21. A channel estimation device, characterized in that, include: The sending module is used to send first information to the terminal. The first information is used to indicate a target association relationship. The target association relationship is the association relationship between a first signal and multiple sets of second signals. The multiple sets of second signals correspond one-to-one with multiple resource ranges.
22. The apparatus according to claim 21, characterized in that, The first information includes at least one of the following: First indication information, the first indication information is used to indicate that the first signal and the second signal have the target correlation relationship with respect to the first channel parameter; The second indication information is used to indicate the correlation between multiple sets of estimation results or multiple sets of prediction results of the first signal with respect to the first channel parameters and the multiple sets of second signals, respectively. The scope of resources for which the target association is effective; The identifier of the first artificial intelligence (AI) unit, which is used to output multiple sets of estimation results or multiple sets of prediction results of the first signal with respect to the first channel parameters based on the first signal.

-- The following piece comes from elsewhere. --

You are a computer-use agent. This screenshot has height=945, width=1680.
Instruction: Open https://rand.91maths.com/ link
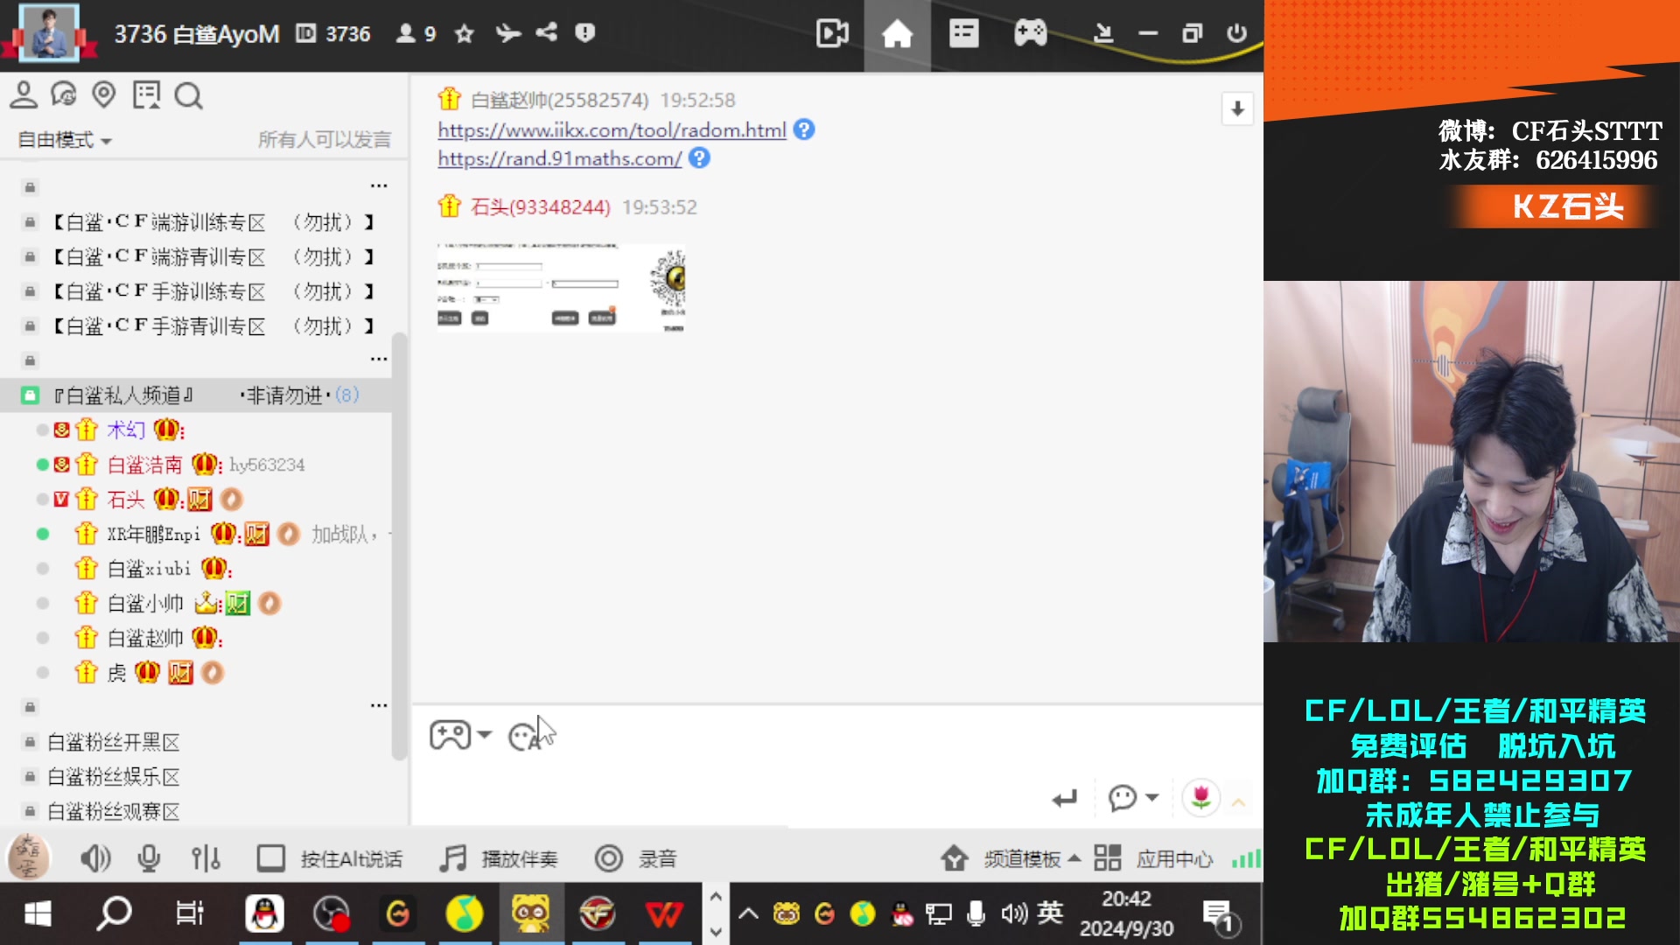pos(558,158)
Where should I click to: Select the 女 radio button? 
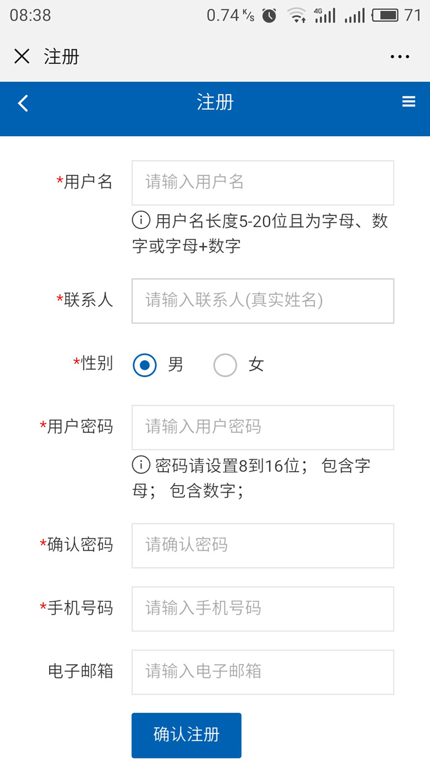click(x=225, y=365)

23. The apparatus according to claim 21 or 22, characterized in that, The device further includes: The receiving module is used to receive the first capability information sent by the terminal; The first capability information is used to indicate at least one of the following: Does the terminal support being configured with the target association relationship? The terminal supports the type of the first signal corresponding to the target association relationship; The type of the second signal corresponding to the target association relationship supported by the terminal; The terminal supports the channel parameters corresponding to the target association relationship; The terminal supports parameter information of the target association relationship; The terminal supports the first AI unit corresponding to the target association relationship.

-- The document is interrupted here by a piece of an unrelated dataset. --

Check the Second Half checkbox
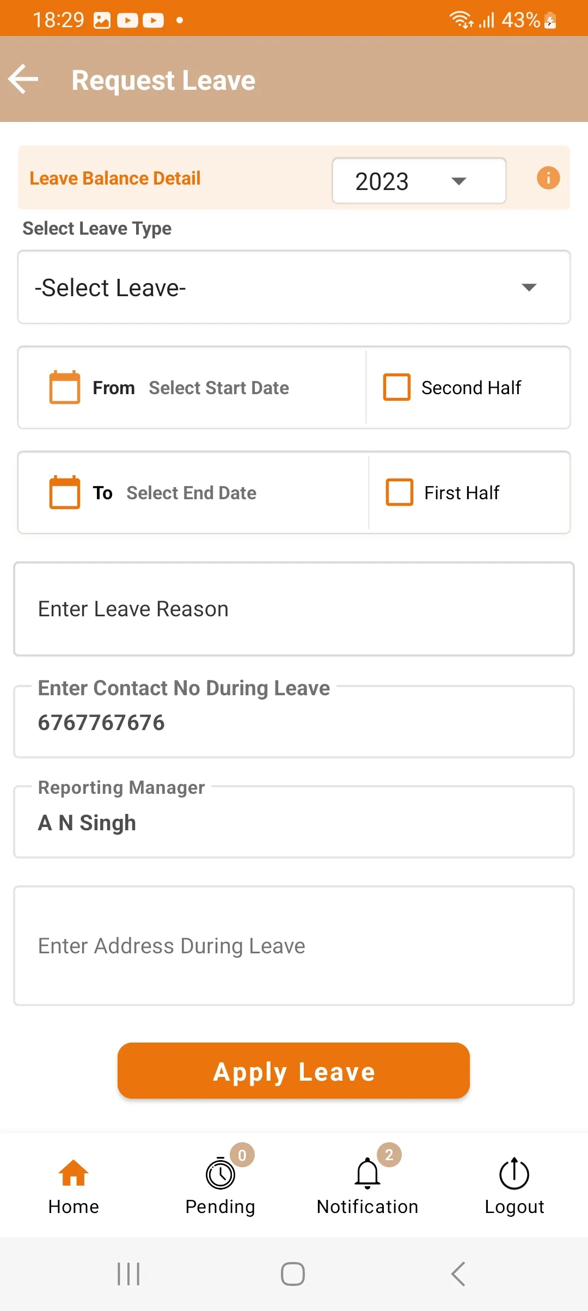588x1311 pixels. point(397,387)
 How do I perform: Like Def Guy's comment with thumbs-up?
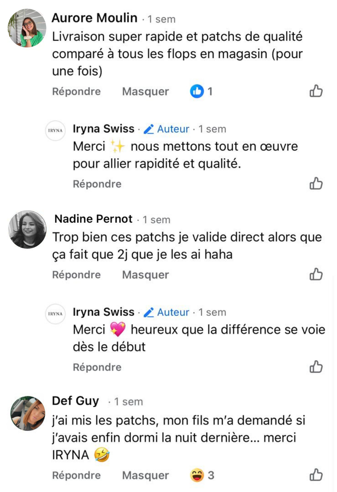click(316, 475)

24. A terminal, characterized in that, It includes a processor and a memory, the memory storing a program or instructions that can run on the processor, the program or instructions being executed by the processor to implement the steps of the channel estimation method as described in any one of claims 1 to 9.
25. A network-side device, characterized in that, It includes a processor and a memory, the memory storing a program or instructions that can run on the processor, the program or instructions being executed by the processor to implement the steps of the channel estimation method as described in any one of claims 10 to 17.
26. A readable storage medium, characterized in that, The readable storage medium stores a program or instructions that, when executed by a processor, implement the channel estimation method as described in any one of claims 1 to 9, or implement the steps of the channel estimation method as described in any one of claims 10 to 17.